Human work in one sense plays a part in the continuing creativity of God. Jesus said, 'As long as it is day, we must do the work of him who sent me.' The Bible implies that God was not only the Creator of the world but that God's continuing activity holds all life in being. Many of the pictures of God are as a worker: potter, farmer, shepherd, builder and I suppose one could include King. 'Who,' God asks Job provides food for the raven ... or hunts for prey for the lioness?'
Human beings are, in a sense, God's employees. As Martin Luther put it, Human work 'is God's mask behind which he hides himself and rules everything magnificently in the world.' The papal encyclicals Rerum novarum and Laborem exercens echo this teaching. For example, Laborem exercens says:
'Created in God's image, we were given the mandate to transform the earth. By their work people share in God's creating activity....Awareness that our work is a sharing in God's work ought to permeate even the most ordinary daily activities.

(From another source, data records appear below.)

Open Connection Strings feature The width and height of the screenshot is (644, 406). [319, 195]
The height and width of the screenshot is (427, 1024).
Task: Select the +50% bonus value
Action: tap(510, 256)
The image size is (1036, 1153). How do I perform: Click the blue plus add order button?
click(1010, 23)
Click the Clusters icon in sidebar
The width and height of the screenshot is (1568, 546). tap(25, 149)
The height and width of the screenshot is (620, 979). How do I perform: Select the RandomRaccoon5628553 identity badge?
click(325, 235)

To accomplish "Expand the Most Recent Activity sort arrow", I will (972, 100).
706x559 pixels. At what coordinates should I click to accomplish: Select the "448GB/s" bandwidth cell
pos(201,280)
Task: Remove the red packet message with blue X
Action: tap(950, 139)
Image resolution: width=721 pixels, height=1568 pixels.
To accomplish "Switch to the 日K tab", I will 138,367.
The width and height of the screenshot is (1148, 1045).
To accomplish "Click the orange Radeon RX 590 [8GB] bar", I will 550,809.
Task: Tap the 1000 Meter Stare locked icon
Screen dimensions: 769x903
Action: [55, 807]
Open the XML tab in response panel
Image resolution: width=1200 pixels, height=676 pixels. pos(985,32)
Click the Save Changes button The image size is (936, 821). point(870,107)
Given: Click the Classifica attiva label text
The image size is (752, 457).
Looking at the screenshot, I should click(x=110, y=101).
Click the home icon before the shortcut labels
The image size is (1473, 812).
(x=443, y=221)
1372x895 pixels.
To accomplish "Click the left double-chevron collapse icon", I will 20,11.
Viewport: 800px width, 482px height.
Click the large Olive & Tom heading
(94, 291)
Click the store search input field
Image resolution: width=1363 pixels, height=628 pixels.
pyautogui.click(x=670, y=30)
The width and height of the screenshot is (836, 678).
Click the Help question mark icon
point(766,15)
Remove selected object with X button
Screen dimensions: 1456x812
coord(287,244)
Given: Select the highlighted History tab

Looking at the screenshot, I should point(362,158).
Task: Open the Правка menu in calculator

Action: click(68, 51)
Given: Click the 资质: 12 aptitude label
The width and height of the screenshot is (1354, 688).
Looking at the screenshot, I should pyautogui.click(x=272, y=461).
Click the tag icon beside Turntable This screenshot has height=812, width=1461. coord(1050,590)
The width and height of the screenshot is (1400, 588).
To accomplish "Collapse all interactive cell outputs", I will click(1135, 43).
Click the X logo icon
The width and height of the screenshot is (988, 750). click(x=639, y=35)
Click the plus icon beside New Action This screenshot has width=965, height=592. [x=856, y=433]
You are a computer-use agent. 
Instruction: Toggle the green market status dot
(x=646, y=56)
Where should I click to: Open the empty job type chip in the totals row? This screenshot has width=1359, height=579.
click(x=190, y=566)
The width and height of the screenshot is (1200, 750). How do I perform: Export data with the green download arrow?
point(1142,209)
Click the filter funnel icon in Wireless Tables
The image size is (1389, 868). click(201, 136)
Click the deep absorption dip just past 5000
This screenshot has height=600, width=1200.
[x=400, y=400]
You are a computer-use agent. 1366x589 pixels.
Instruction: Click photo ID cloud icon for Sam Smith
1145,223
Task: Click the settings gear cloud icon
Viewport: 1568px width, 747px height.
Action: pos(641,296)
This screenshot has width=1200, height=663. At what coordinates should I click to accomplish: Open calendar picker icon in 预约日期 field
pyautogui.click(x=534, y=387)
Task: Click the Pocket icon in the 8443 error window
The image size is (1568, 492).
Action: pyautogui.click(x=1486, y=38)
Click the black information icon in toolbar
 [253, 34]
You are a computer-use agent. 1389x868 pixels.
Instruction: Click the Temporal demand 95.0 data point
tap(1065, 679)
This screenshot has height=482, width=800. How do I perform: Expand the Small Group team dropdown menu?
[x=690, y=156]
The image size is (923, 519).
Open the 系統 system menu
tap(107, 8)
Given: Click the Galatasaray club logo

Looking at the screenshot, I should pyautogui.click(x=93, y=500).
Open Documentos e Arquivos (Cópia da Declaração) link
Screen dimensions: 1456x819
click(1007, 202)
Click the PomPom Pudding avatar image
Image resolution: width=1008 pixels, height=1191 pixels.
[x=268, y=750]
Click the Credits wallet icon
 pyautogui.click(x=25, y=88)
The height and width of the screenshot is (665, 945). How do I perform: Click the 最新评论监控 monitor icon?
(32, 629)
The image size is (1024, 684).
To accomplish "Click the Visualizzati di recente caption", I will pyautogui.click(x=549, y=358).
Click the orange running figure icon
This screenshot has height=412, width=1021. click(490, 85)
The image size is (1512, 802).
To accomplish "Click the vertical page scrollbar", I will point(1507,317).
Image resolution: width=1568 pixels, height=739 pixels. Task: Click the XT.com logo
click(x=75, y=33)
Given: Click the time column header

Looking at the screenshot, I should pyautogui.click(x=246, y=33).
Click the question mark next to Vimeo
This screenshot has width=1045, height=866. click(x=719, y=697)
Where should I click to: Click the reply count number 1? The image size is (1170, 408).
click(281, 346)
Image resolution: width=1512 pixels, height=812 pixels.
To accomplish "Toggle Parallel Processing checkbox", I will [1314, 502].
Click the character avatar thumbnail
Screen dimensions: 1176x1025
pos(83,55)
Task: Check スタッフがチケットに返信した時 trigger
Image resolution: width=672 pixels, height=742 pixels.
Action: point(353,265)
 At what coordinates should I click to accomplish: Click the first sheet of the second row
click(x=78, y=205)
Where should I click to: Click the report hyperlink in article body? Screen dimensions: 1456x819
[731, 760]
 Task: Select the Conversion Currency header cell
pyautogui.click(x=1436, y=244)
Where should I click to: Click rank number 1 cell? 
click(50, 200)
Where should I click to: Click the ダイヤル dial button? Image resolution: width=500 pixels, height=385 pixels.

By our labor we are unfolding the Creator's work and contributing to the realization of God's plan on earth. The Christian message does not stop us from building the world or make us neglect our fellow human beings. On the contrary it binds us more firmly to do just that.'
Humans, therefore, - as the Offering of bread and wine and money at the Eucharist should symbolise - should see their work, as an offering to God - a view the seventeenth-century poet George Herbert expressed in a well known hymn:
Teach me, my God and King;
in all things thee to see;
and what I do in anything
to do it as for thee.
All may of thee partake;
nothing can be so mean
which, with this tincture, 'For thy sake'
will not grow bright and clean.
A servant with this clause
makes drudgery divine;
who sweeps a room, as for thy laws,
makes that and the action fine.
Herbert recognises that 'sweeping a room' is as much an offering to God as the work of those who have so called 'vocations.' White collar workers often think of themselves as 'superior' to blue collar workers. Ben Sirah, in the book of Ecclesiasticus, said that 'the wisdom of the scribe depends upon the opportunity of leisure: only the one who has little business can be wise.' In the Hellenistic world, the life of leisure and contemplation was valued more highly than manual work - there were slaves to do that. This attitude may have influenced monastic life, although the rule of Benedict insisted that monks should work. Luther, like, Muhammad, Guru Nanak and Gandhi insisted that the spiritual life should be lived in the world. 'Work means any activity by human beings, whether manual or intellectual.'
Teaching about the priesthood of all believers should not mean that certain callings, such as to the priesthood or a monastic life, are regarded as more important. John W Gardner said, 'The society which scorns excellence in plumbing because plumbing is a humble activity, and tolerates shoddiness in philosophy because philosophy is an exalted activity, will have neither good plumbing nor good philosophy. Neither its pipes nor its theories will hold water.' Thomas Carlyle, a nineteenth century philosopher, suggested that instead of the monastic phrase ora et labora, 'work and pray,' the motto should be 'labora est ora' - work is praying. Indeed, Ecclesiasticus 38, 34 speaking of the craftsman and labourer may be translated 'their daily work is their prayer.' As Helen Keller said, 'The world is moved along, not only by the mighty shoves of its heroes, but also be the aggregate of each honest worker.'
How do we decide what work, if it genuinely a service of others and of the community, is more important than the work of other people? We hardly notice if members of Parliament take a three months recess, we would be really worried if refuse collections had a three weeks break. I sympathise with George Bernard Shaw's view that we should all be paid the same. Shaw believed that income for individuals should come solely from the sale of their own labour and that poverty could be eliminated by giving equal pay to everyone.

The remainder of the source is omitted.